Disclaimer: I do not own Naruto, and gain no recognized medium of exchange from this story. No suing me please.

Warning: Language, come on it features Hidan what did you expect?

"Talking"

/Thoughts/

*Sounds*

The real reason Orochimaru Left!!!

"Why Do I Have To Paint My Fucking Nails!" a young platinum blond man screamed at very calm but obviously irritated man, with spiky orange hair, sitting at a large desk.

*sigh*"Calm down Hidan, I don't like it either but we all have to paint our nails." Pein, the Akatsuki leader, replied.

"Then why do we fucking have to!"

*sigh* Closing his eyes, Pein runs a hand through his hair. "Look, everyone got to pick one thing they wanted done to the organizations outfit." Getting up, Pein walked to a dark window, and gazed out into the rain. *sigh* turning back to Hidan. "Look, Itachi wanted clasps down the front of the cloaks so he can do that weird striper thing when he opens his cloak. Kisame wanted the excessively high collars. I don't even want to know why. Sasori wanted sandals because most of his workshops are in the desert and sands is hard to get out of shoes. Deidara wanted the shirts with the fish netting, because he thinks it makes him look cool. Tobi, trying to be fashionable like Deidara, so his Sempai will notice him, chose the pants. I, of course, wanted the rain clouds…."

"FUCK! Those are fucking rain clouds!!! That is so fucking…"

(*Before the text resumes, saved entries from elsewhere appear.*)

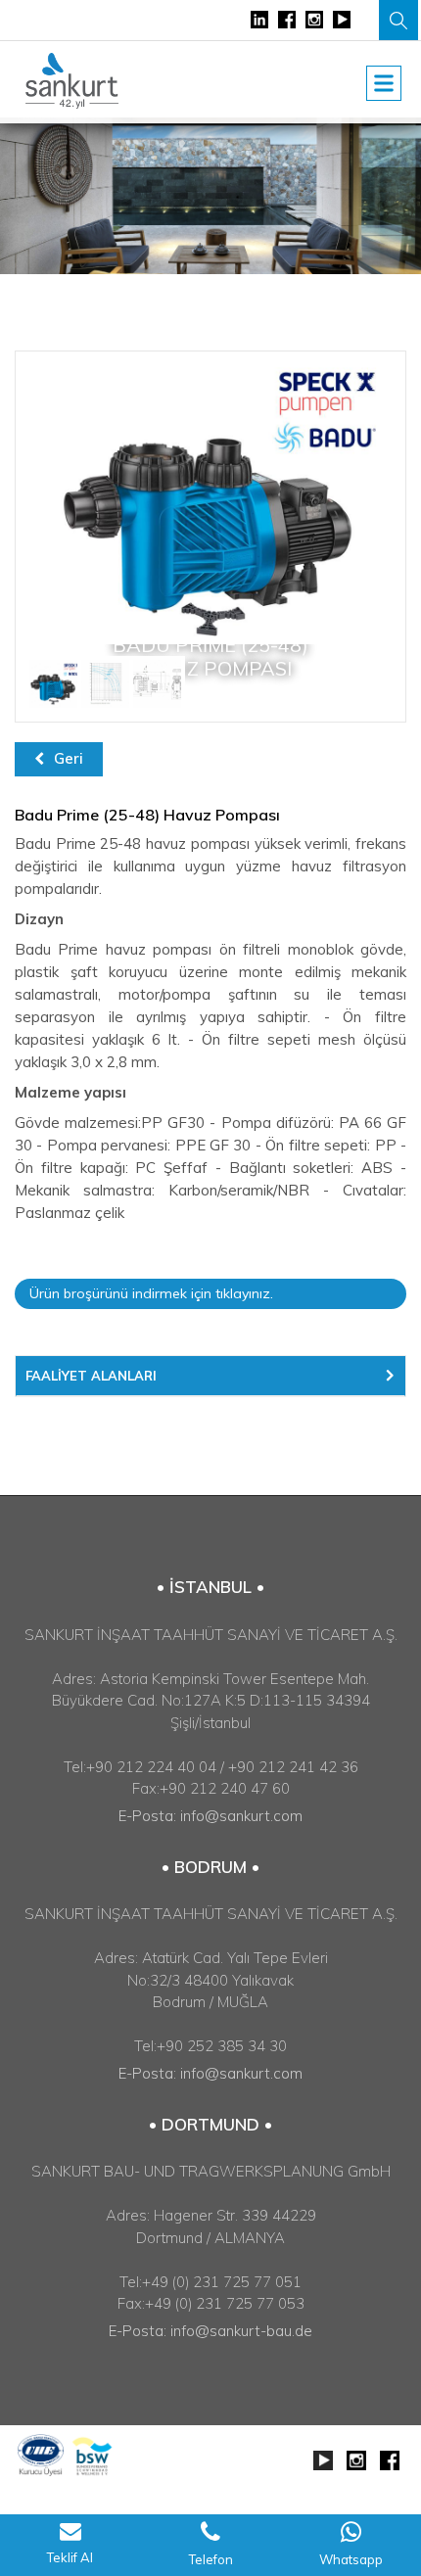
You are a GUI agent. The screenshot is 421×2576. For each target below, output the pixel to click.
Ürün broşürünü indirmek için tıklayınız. (151, 1293)
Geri (68, 758)
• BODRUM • (210, 1866)
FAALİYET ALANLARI (91, 1375)
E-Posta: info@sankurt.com (210, 1815)
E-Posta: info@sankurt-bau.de (210, 2330)
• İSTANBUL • (210, 1586)
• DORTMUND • (210, 2124)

"Hidan! You need to learn some respect…. Hmmph, as I was saying Konan liked the ring idea….........,? /I wonder why???/ Oh'well, any way, Kakuzu wanted black cloaks because they don't need cleaned as often. Zetsu wanted the hats, mostly to shut Tobi up. It is amazing how annoying the kid can be! You wanted the legging sock things." *ICK* "and Orochimaru wanted everyone to paint their nails different colors. Just be glad you got green it could have been worse."

"What the fuck do you mean worse!!! What could be fucking worse than fucking GREEN! Itachi and that FUCKING FISH, KISAME HAVE PURPLE, DEIDARA AND TOBI HAVE BLACK! What the fuck could be worse than green!!!"

"You could have blue…"

"OH, FUCK WAIT!!! I THOUGHT YOU HAD ORANGE!? WHAT FUCKING HAPPENED?"

*sigh* "We couldn't finds orange… but Konan had a ton of blue so we are blue now. It's better than what Orochimaru wanted though. God poor Sasori!"

"What did he want!"

"Orochimaru wanted RED, like Sasori-KUN'S flaming red hair!"

"……………………….PAH, HAHAHAHAHAHAHAHAHAHAHAHAHAHA!!!!*GASP* HEHEHE! WHAT THE FUCKING HELL! HAHAHAHA! OH MY FUCKING GAWD! DID HE REALY FUCKING SAY THAT!!!"

"Yep, exactly words for word." both men fell to the floor gasping from laughter. Wiping the tears from his eyes Hidan headed for the door.

"Fuck WOW, Kakuzu is going to fucking love this!Now we have blackmail on that fucking pedophile! Hehehe, Shit! I can't fucking believe he said that! Poor Sasori, I am never going to let him live this down! Hehehe. Thanks Leader-sama! "

"Whatever. DON'T forget to paint your nails. I mean it!"

"Yeah,yeah, I'll have Kakuzu do it for me. He is going to fucking LOVE me for this one! LOL!"

/Hehe, serves that bastard right! I knew I would get him back one day!/

A few months later….

"Hay Orochimaru, have you seen Sasori any where?..... I neeeed his hair to roast marshmallows for our some-mores…..Pha,ahahahahahaha! FUCK THAT NEVER GETS OLD!"

"Oh Shut up Hidan! GAWD! You are such a…a…. *sniff* That's it I Quit! I HATE all of you! I am going to create my own cooler organization! And you are not invited!!!"

Thus, Orochimaru left the Akatsuki to create the sound village and to become the bogeyman to little emo boys all over the world! Kukukuku!!!

I don't have anything against emo's or homosexuals's so please don't get upset! I had WAY too much soda the night I wrote this so it's very weird. I actually got the idea from a video I saw on YouTube, it was a skit about Axel's flaming red hair. As I said WAY too much soda, and the sleep deprivation sure didn't help.